Recent Activities Suggest Xinjiang Authorities Anticipate International Inspection

The Epoch Times, 3 January 2019

By Isabel Van Brugen – Xinjiang officials are drastically ramping up efforts to conceal evidence of the scale and true nature of the “vocational re-education centers” where at least 1 million predominantly Uyghurs are believed to be held ahead of an expected international inspection, according to sources in the region.

Evidence of the mass detention facilities, such as barbed wire fencing, is being removed and a source in Xinjiang confirmed with the Chinese-language Epoch Times in September 2018 that local police officers have signed confidentiality agreements not to reveal that they are transporting Uyghurs elsewhere. According to the source, about 1,500 Uyghurs in the area where he resides were being sent to other locations.

Sources told Radio Free Asia (RFA) in October that they believed as many as 300,000 Uyghurs have been secretly transferred from Xinjiang to prisons in Heilongjiang province and other parts of China since relocations began at the beginning of 2018.

Local residents are now also being intimidated as local officials make efforts to clamp down on ways information can leak to the outside world about the camps, an anonymous source told RFA. In the hopes that they will remain silent, residents have been forced to sign confidentiality agreements which threaten imprisonment for “three generations of their family blacklisted” if they make “any negative comments” when inspectors arrive, RFA reported in December 2018.

copy of a CCP confidentiality agreement obtained by online magazine Bitter Winter demanded that residents not “spread rumors,” give media interviews, or disclose information through social media or SMS messaging “that contradicts the policies of the Party and the government.”

Xinjiang residents must say “only good things about the government,” and “praise the [Communist] Party’s policies,” a businessman from Ghulja city in Ili Kazakh Autonomous Prefecture, who is currently trading in neighboring Kazakhstan, told RFA.

“People are taught what to say, and they were warned not to mention the difficulties they are facing.”

Another confidentiality agreement for prisoners was obtained by The Epoch Times. The agreement from Awat County stated that prisoners must not “reveal the study, life, number of people, and internal workings of the training centers,” or they will be held accountable “according to the relevant laws and regulations of our country.”

CCP confidentiality agreement distributed to prisoners in Xinjiang

A photo of the CCP confidentiality agreement distributed to detainees of Awat County, Xinjiang. (Supplied)

Translation of CCP confidentiality agreement distributed to prisoners in Xinjiang

Translation of CCP confidentiality agreement distributed to detainees of Awat County, Xinjiang

An international visit to China’s northwestern region is expected within weeks, according to the report.

Several U.N. member states called on China to allow observers into the region during the U.N. Human Rights Council’s universal periodic review on Nov. 6 last year amid growing international awareness and mounting evidence of rapidly built mass detention facilities in Xinjiang facilities like satellite imagery compiled by online researchers.

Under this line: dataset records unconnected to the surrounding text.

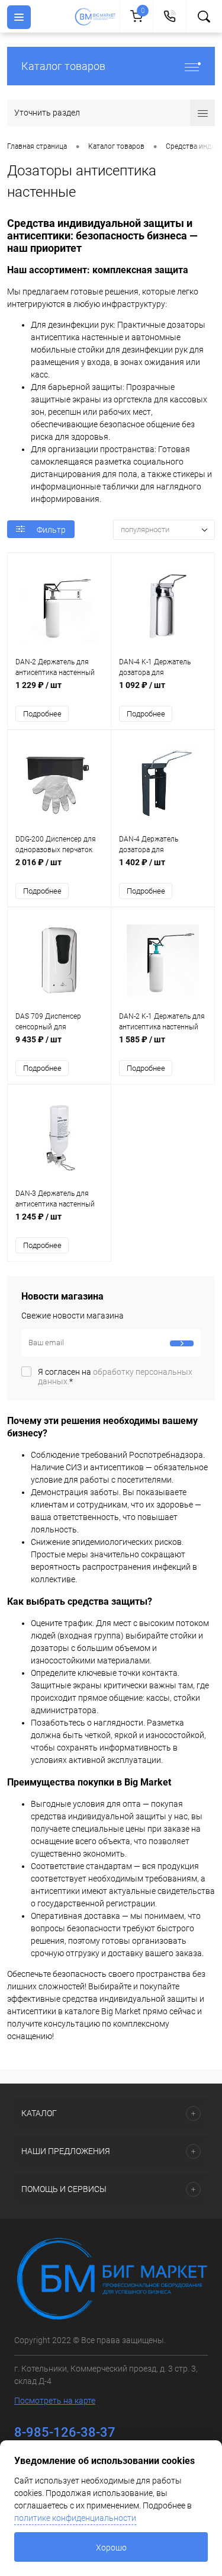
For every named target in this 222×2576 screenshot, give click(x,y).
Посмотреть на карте (54, 2400)
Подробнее (42, 713)
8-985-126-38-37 (64, 2432)
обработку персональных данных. (115, 1376)
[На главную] (97, 16)
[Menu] (19, 17)
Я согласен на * (115, 1376)
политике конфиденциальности (75, 2518)
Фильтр (51, 530)
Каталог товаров (63, 66)
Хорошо (111, 2547)
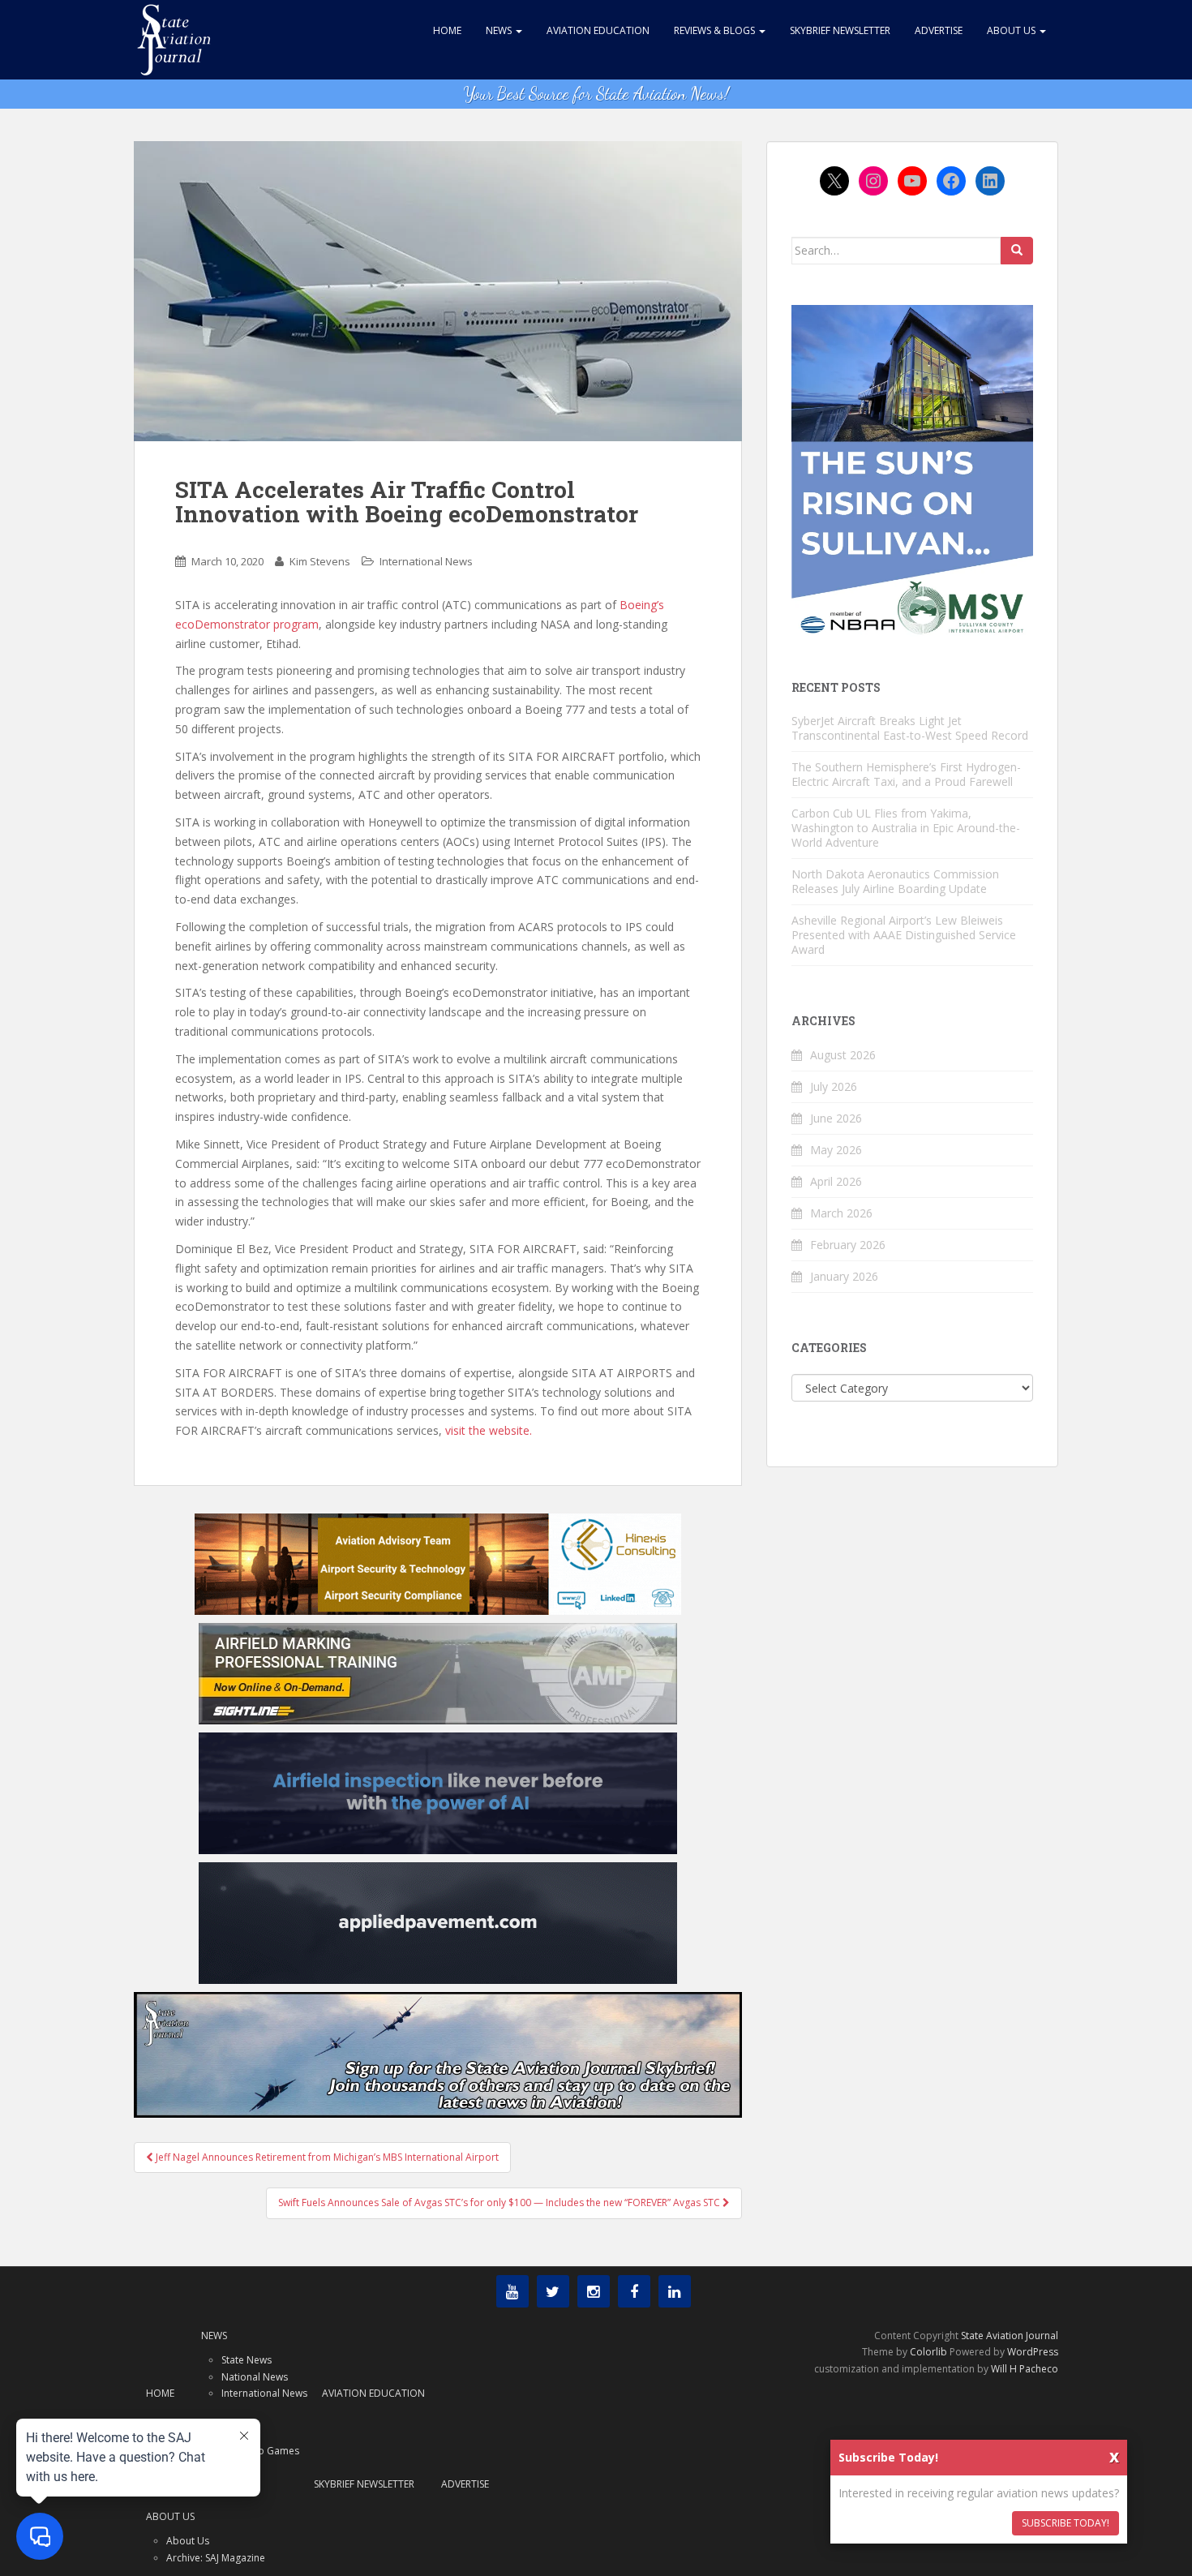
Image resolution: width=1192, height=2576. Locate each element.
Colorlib (928, 2352)
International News (426, 561)
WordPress (1032, 2352)
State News (246, 2360)
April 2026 (836, 1181)
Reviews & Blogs (715, 30)
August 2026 (843, 1055)
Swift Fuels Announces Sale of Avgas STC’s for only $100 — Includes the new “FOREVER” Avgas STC (500, 2202)
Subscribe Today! (1065, 2523)
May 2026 (836, 1149)
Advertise (939, 30)
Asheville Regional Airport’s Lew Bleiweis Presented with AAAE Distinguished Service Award (903, 934)
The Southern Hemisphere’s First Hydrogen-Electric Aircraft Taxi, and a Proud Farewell (906, 774)
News (500, 30)
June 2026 (836, 1118)
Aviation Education (598, 30)
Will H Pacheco (1024, 2369)
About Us (1012, 30)
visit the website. (488, 1430)
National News (254, 2377)
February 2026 (847, 1244)
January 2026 (844, 1276)
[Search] (1017, 250)
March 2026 (841, 1213)
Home (447, 30)
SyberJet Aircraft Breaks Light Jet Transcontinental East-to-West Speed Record (909, 728)
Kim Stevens (319, 561)
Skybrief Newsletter (840, 30)
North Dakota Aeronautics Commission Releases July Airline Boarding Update (895, 881)
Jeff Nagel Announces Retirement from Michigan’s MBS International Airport (326, 2157)
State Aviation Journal (1009, 2335)
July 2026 (833, 1086)
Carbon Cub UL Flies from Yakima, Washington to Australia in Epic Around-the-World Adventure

Numerous testimonies from former Uyghur detainees have also revealed the widespread human rights abuses suffered by those detained within the camps, which the Uyghur diaspora is calling genocide of their people by the Chinese Communist Party (CCP).

Uyghurs, alongside other ethnic minorities in Xinjiang and Tibet, as well as religious believers who remain outside state control, have long been targeted by the ruling CCP for thought transformation through “re-education”—what outsider observers call brainwashing.

In October, Xinjiang authorities moved to legalized the detention facilities, saying they were to “educate and transform” those whom the CCP deems at risk of the “three evil forces” of “extremism, separatism, and terrorism.”

The facilities were renamed as “vocational training centers” and now, mounting evidence suggests that detainees are being worked against their will in forced labor facilities within the camps turned training centers.